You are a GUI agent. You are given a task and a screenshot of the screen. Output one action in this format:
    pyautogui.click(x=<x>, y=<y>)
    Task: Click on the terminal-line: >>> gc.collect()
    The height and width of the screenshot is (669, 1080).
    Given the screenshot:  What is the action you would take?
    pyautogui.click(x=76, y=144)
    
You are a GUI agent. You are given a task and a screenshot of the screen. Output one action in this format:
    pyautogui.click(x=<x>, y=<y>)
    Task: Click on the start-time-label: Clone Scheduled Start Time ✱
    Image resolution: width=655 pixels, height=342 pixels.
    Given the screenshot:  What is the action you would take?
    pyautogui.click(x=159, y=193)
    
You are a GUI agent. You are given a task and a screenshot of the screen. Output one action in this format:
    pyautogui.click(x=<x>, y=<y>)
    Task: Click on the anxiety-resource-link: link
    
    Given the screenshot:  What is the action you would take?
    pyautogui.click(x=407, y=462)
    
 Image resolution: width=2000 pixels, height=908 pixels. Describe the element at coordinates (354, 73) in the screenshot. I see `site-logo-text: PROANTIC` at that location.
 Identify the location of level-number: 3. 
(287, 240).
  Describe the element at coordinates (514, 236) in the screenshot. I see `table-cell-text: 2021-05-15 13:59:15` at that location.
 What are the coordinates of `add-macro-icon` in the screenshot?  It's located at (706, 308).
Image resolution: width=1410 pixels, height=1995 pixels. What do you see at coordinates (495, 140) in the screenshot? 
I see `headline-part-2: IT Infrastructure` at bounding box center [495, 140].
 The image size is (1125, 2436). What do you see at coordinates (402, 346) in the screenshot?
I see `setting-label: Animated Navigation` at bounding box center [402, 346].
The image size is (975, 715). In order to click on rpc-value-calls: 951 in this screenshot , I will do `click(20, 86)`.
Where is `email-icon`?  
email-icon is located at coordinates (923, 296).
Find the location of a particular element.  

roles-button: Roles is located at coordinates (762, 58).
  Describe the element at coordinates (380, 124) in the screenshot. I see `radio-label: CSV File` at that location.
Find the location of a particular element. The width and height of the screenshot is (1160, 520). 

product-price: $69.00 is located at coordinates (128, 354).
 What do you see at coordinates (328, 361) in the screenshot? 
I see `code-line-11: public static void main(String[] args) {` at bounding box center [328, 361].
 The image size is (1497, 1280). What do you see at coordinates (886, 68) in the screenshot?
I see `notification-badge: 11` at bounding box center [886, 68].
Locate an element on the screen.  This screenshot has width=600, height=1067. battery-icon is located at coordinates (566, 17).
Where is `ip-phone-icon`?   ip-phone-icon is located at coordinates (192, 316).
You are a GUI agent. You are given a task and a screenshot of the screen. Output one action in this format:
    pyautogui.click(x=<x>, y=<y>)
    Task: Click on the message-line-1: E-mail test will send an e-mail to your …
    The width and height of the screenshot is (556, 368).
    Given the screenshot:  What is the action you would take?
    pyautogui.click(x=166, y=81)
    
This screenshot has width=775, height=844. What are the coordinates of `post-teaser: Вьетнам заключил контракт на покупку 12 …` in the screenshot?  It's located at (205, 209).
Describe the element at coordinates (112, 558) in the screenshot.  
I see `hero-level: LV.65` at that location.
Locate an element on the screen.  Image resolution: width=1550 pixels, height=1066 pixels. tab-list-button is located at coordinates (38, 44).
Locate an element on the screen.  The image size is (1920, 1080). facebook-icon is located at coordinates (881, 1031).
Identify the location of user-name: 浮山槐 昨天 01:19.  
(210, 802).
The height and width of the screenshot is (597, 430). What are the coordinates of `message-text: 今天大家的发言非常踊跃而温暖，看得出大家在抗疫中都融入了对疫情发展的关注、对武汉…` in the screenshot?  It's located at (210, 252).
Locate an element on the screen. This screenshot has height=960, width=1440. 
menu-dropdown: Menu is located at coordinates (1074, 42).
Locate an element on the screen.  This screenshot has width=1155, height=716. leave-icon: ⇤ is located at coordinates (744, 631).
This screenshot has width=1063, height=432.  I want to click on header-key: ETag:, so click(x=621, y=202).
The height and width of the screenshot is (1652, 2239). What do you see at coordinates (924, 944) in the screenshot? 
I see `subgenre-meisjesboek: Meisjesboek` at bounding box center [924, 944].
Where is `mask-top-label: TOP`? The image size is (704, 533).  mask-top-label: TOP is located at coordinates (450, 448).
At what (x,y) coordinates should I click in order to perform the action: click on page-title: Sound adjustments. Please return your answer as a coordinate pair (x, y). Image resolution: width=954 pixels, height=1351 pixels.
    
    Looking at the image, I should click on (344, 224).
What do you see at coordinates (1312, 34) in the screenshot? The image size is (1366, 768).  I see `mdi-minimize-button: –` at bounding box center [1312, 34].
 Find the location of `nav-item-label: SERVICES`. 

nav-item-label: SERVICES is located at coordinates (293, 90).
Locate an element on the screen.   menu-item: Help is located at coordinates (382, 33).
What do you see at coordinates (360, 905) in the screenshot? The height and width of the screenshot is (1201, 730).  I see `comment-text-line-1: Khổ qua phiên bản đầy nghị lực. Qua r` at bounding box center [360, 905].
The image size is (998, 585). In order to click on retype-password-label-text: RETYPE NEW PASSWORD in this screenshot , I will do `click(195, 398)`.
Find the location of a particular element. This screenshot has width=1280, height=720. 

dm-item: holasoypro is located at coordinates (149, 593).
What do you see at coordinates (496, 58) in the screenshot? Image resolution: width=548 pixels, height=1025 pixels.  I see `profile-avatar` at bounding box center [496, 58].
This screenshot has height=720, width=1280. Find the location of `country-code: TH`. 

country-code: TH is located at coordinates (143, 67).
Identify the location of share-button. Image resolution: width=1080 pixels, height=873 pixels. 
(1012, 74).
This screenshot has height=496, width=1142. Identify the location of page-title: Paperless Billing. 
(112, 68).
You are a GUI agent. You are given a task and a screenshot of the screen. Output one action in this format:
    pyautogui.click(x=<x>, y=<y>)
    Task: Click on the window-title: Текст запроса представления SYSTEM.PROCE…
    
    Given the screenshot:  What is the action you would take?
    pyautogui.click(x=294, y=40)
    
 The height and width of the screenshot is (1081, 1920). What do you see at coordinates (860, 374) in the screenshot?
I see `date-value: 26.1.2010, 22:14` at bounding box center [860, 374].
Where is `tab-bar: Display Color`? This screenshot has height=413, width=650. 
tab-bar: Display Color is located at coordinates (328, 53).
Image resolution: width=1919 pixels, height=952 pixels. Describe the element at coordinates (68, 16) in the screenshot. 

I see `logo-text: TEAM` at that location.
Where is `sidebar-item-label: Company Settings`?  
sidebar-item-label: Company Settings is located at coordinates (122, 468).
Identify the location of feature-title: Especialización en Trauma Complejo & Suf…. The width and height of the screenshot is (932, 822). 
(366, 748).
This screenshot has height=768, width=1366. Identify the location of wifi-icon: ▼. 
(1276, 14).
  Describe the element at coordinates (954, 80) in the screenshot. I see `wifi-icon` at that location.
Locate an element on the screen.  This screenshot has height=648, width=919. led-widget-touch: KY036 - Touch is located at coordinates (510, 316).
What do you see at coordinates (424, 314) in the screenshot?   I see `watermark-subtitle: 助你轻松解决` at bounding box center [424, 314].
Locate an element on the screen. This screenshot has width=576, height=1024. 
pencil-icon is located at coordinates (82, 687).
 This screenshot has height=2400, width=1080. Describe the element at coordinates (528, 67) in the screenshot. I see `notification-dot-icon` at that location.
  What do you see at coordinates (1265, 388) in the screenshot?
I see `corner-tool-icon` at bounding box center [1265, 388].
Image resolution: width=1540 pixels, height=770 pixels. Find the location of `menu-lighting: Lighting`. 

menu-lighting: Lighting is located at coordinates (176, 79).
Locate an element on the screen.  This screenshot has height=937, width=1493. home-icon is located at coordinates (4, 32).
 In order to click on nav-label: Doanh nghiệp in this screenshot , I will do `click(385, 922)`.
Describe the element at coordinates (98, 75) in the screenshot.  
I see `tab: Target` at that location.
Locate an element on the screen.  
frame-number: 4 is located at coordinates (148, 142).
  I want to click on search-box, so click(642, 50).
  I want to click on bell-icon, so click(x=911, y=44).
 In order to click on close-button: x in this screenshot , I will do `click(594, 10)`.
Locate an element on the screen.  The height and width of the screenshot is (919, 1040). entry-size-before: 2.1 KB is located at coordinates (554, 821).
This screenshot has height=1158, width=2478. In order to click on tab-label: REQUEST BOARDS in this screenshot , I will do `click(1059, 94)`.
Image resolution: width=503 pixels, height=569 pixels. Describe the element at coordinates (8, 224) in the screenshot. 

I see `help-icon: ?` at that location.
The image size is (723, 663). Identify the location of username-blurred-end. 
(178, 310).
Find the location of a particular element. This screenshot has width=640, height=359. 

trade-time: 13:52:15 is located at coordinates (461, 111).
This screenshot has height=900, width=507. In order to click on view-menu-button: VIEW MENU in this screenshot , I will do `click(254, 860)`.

• _Task requirements_:
Count the lines in the records that contain the word "Display", matching case exactly, and reply with the number only.

• _Exercise output_:
2